Sandy raised her eyebrows. "Wow, that's... unexpected."

That made the teacher laugh. "That's one way to put it. Altogether, I'm really not sure where to place him. Again, he's all over the place." Cheerilee shuffled the papers on her desk. "I'd probably say that he'd do best in a year or two behind his peers, but it wouldn't be out of the question to push him forward if he performs well.” 

Sandy hummed. “The school year did just start, so he'd be at pace with the other foals as far as new material is concerned, right?”

Cheerilee nodded. “You know him better than I do, though. What do you think?"

Well, Gabriel needed to be able to fit in if he was going to develop proper social skills—Sandy doubted that was even possible, given how oddly he tended to act—and putting him with a bunch of smaller foals wouldn't do much to help that, but it wouldn't be as detrimental as the teasing the colt would likely receive from other ponies his age. 

On the other hoof, if he were put in with his peers, he'd have to work hard to catch up in the areas he was behind. It was certainly a pickle.

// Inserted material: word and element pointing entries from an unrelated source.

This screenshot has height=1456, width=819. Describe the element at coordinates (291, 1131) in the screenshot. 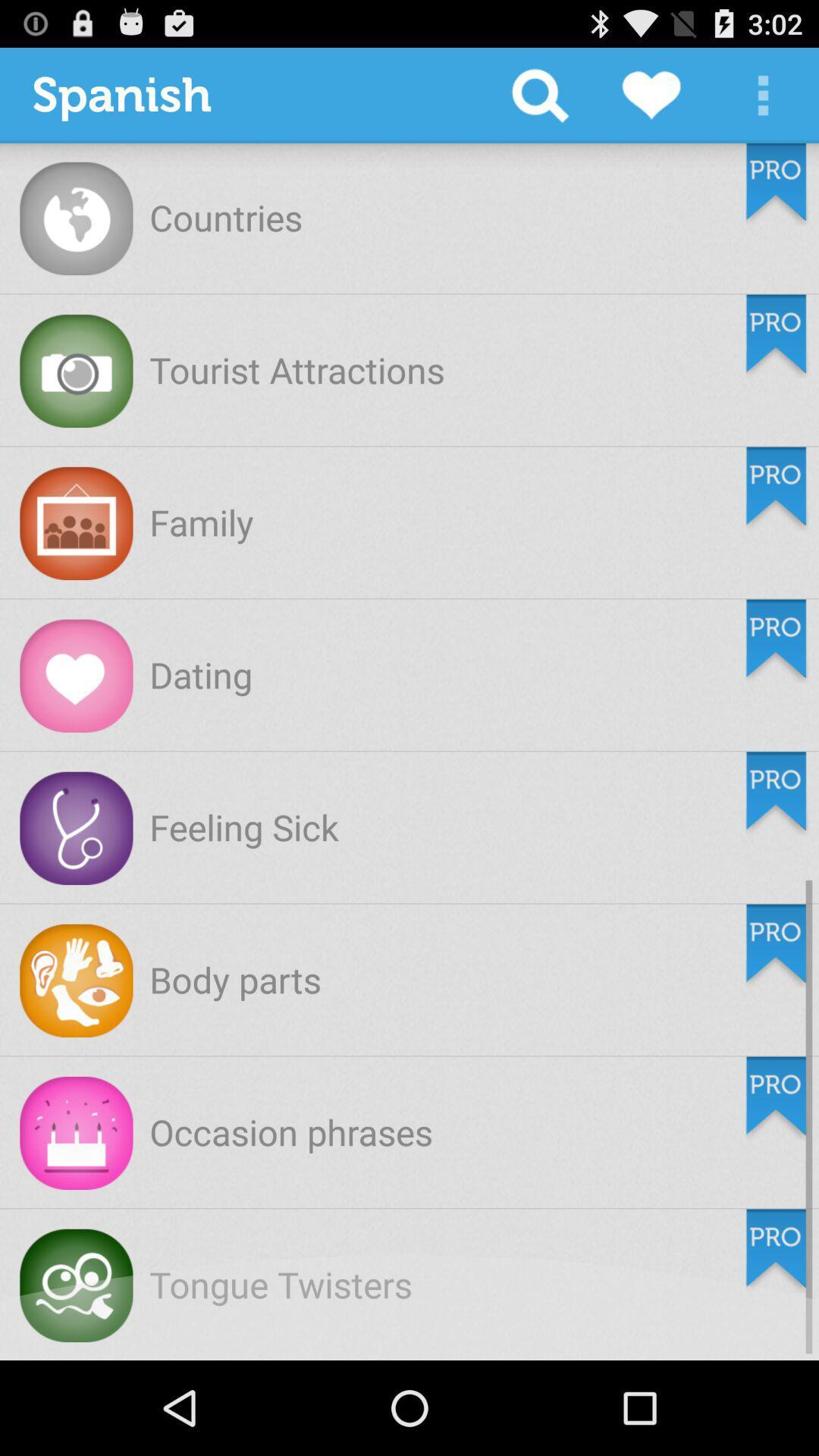

I see `occasion phrases item` at that location.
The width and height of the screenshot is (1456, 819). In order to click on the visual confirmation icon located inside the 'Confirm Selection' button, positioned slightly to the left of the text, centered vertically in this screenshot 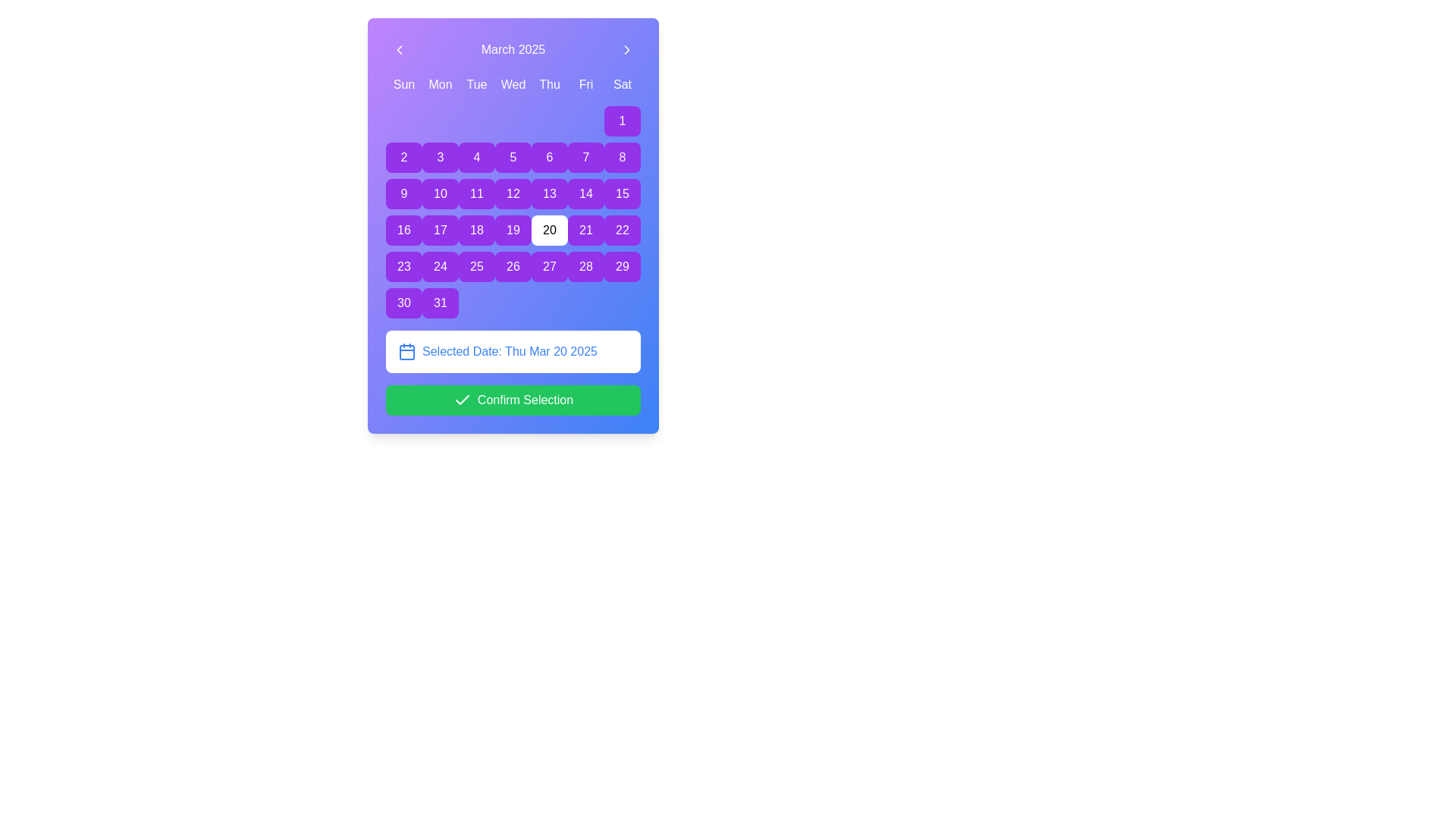, I will do `click(461, 399)`.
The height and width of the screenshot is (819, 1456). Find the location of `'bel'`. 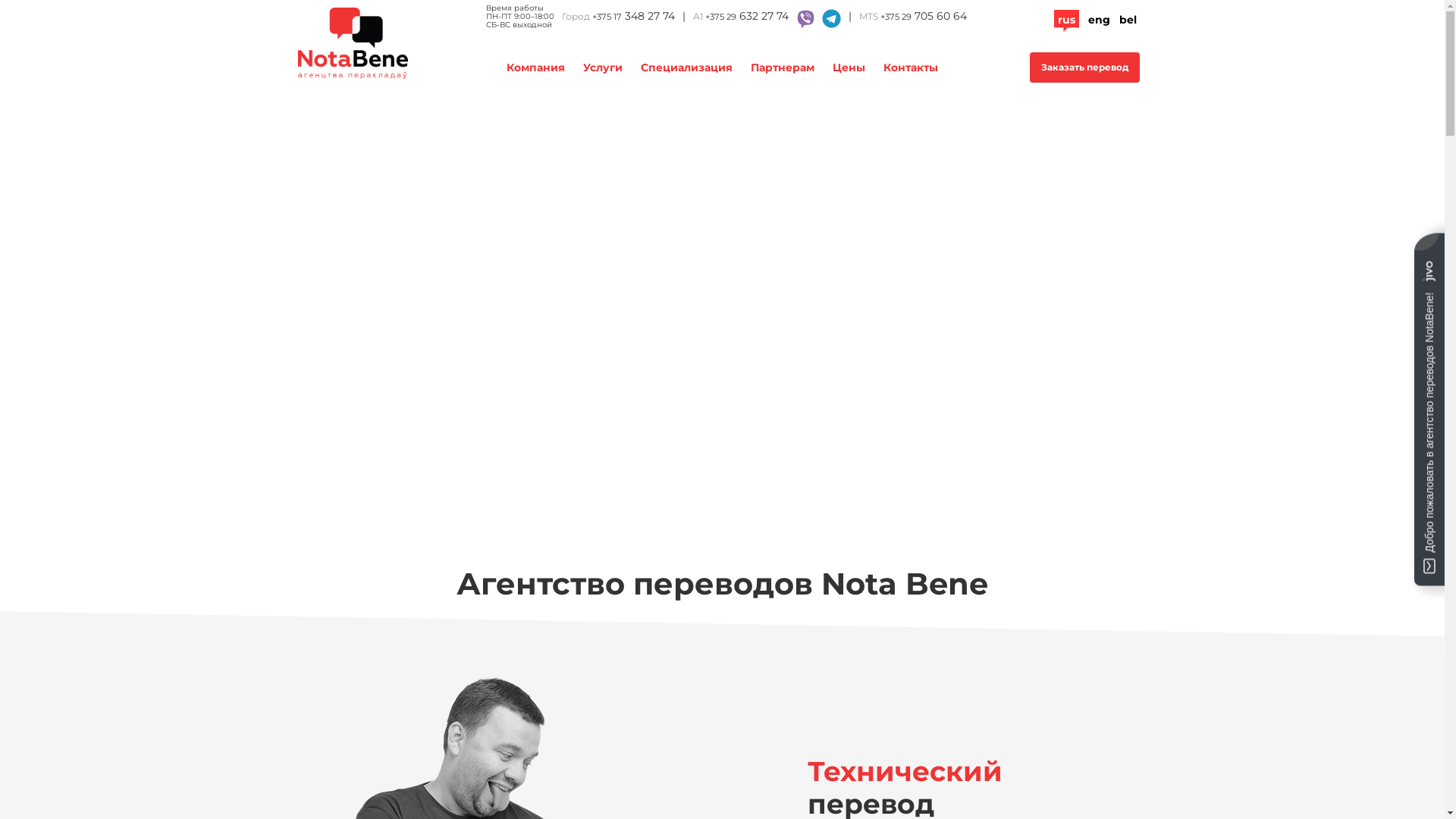

'bel' is located at coordinates (1128, 20).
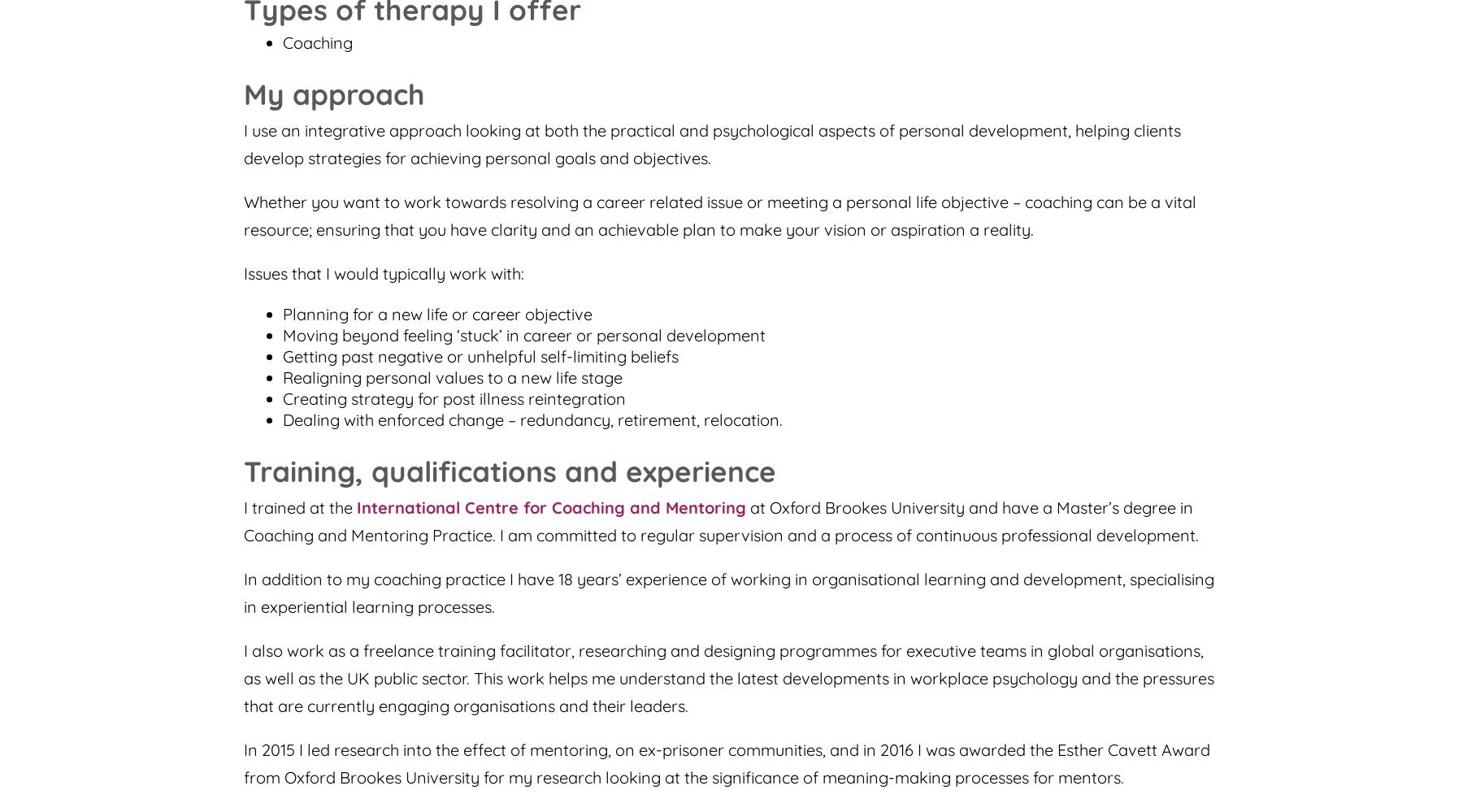 This screenshot has width=1463, height=812. Describe the element at coordinates (454, 398) in the screenshot. I see `'Creating strategy for post illness reintegration'` at that location.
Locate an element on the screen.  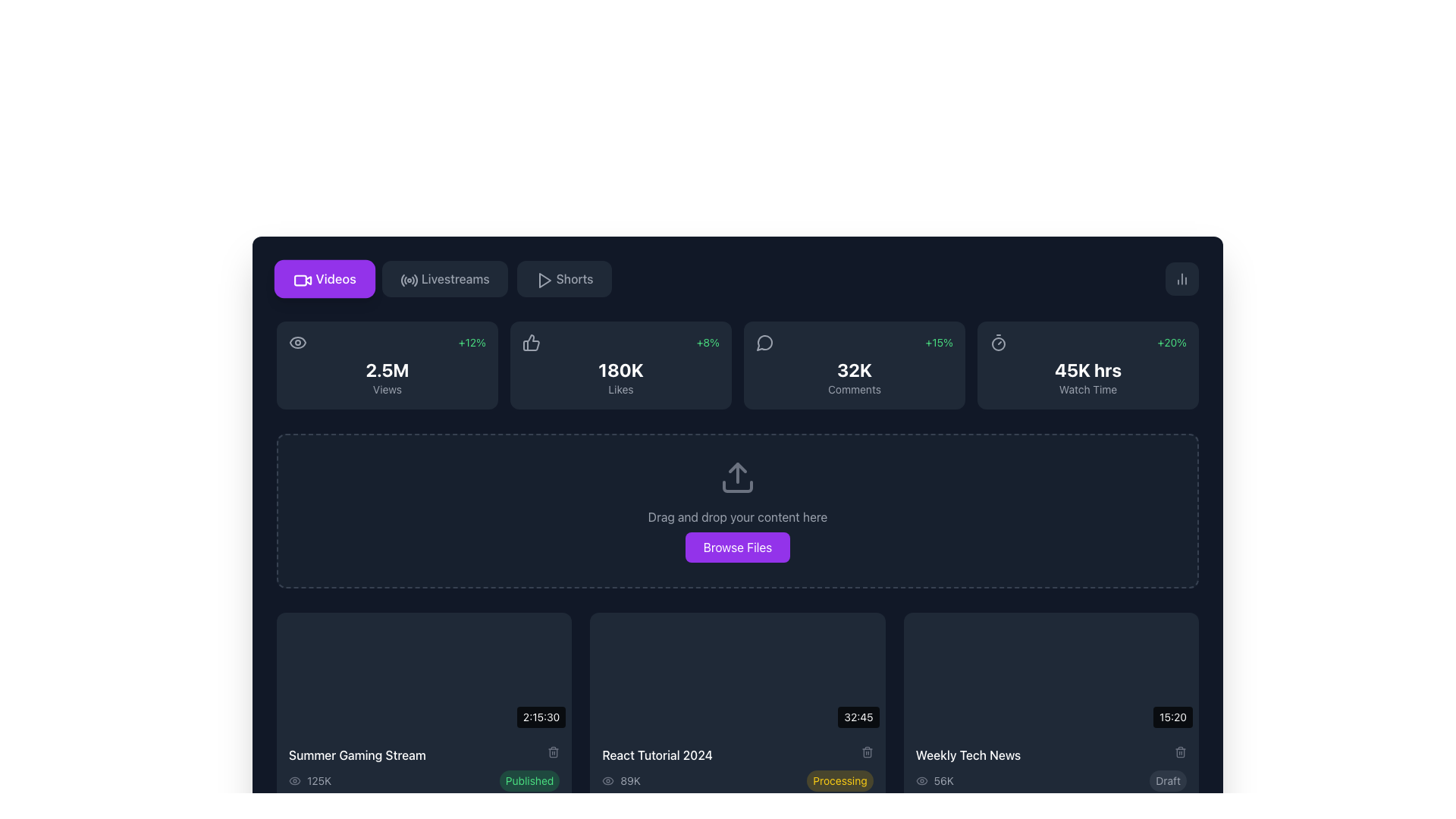
the text label indicating the duration of the associated content, located at the bottom-right corner of the card in the grid layout is located at coordinates (541, 717).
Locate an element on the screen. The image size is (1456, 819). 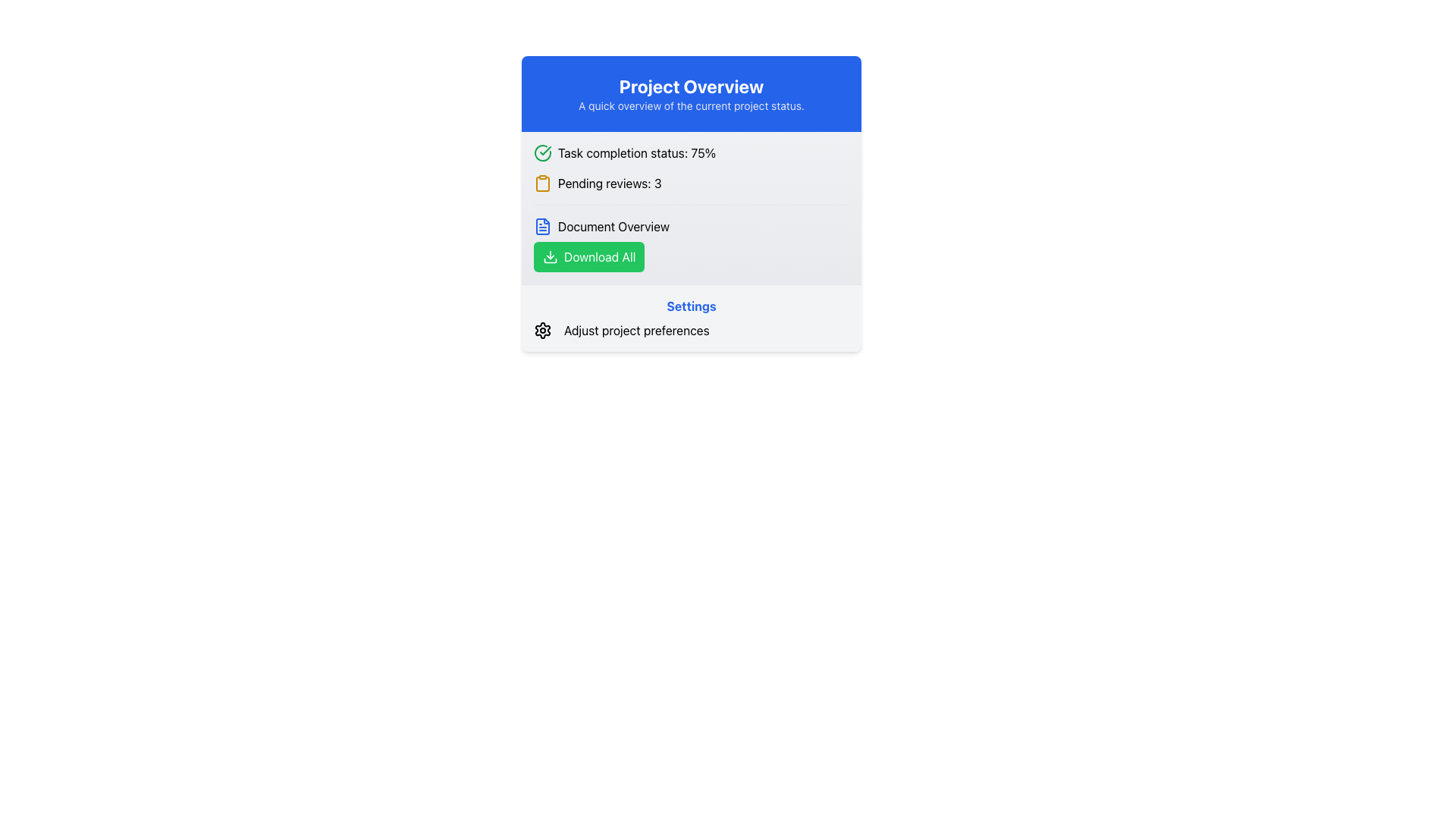
the main heading text label of the card component, which is positioned at the top of a blue background with white text is located at coordinates (691, 86).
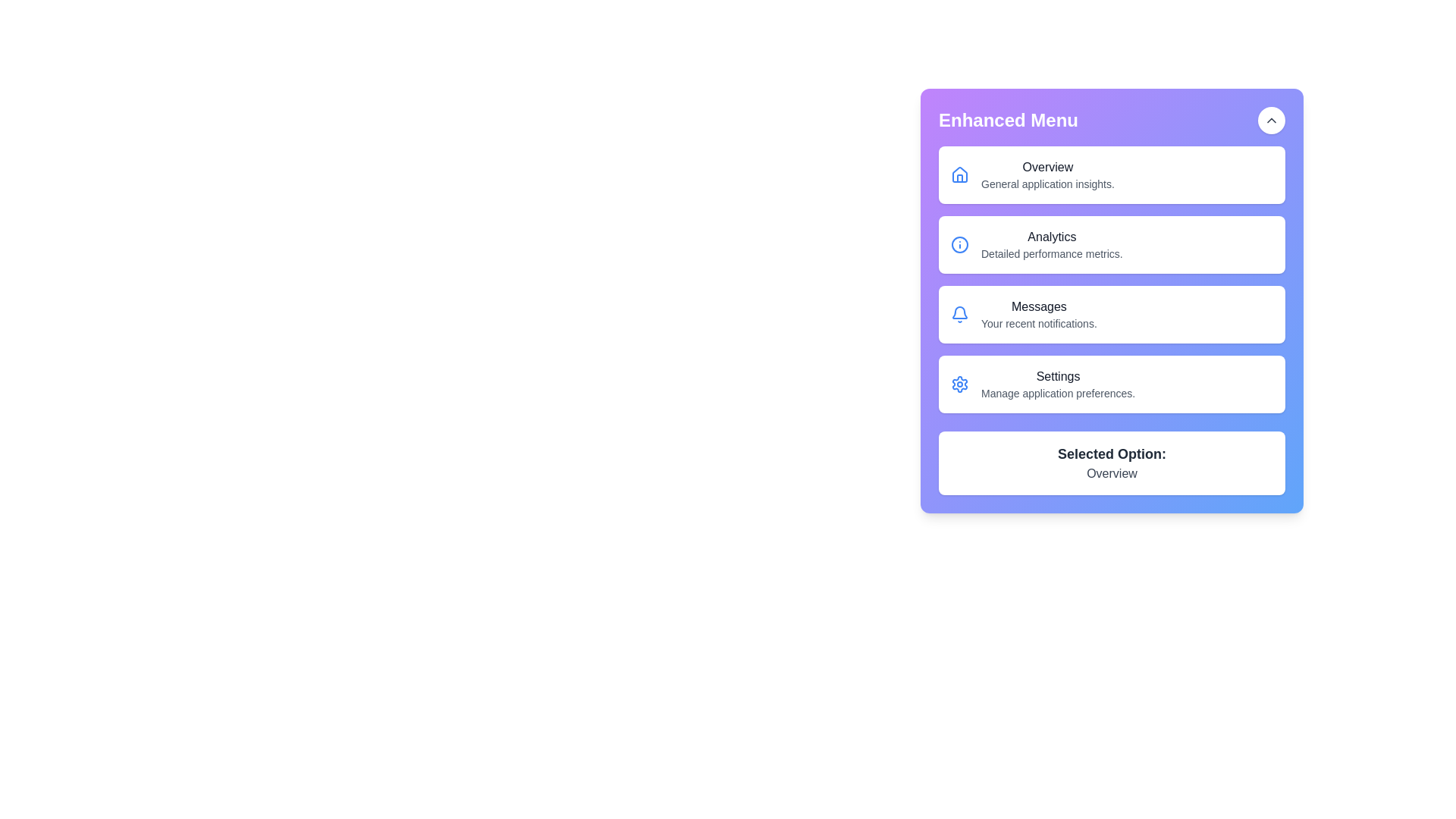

After a minute or two of thinking, Sandy spoke up. "Well, I think that it's important for him to be around other foals his age if he is going to have a chance at making friends. It’s paramount, considering his situation."

"I'll give him plenty of help,” Cheerilee smiled, “but he'll still have to work harder than the other foals. Is he capable of that?"

Sandy looked out the cracked window to where the colt was sunning himself on the schoolhouse's verdant green lawn. He looked perfectly content, eyes closed and almost asleep, but the pegasus mare noticed that one ear was cocked and pointed directly at them. 

How long had he been listening to them speak?

"Well, to be perfectly honest, Cheerilee," the counselor said, still looking out the window, "I'm not quite sure what exactly that colt is capable of just yet."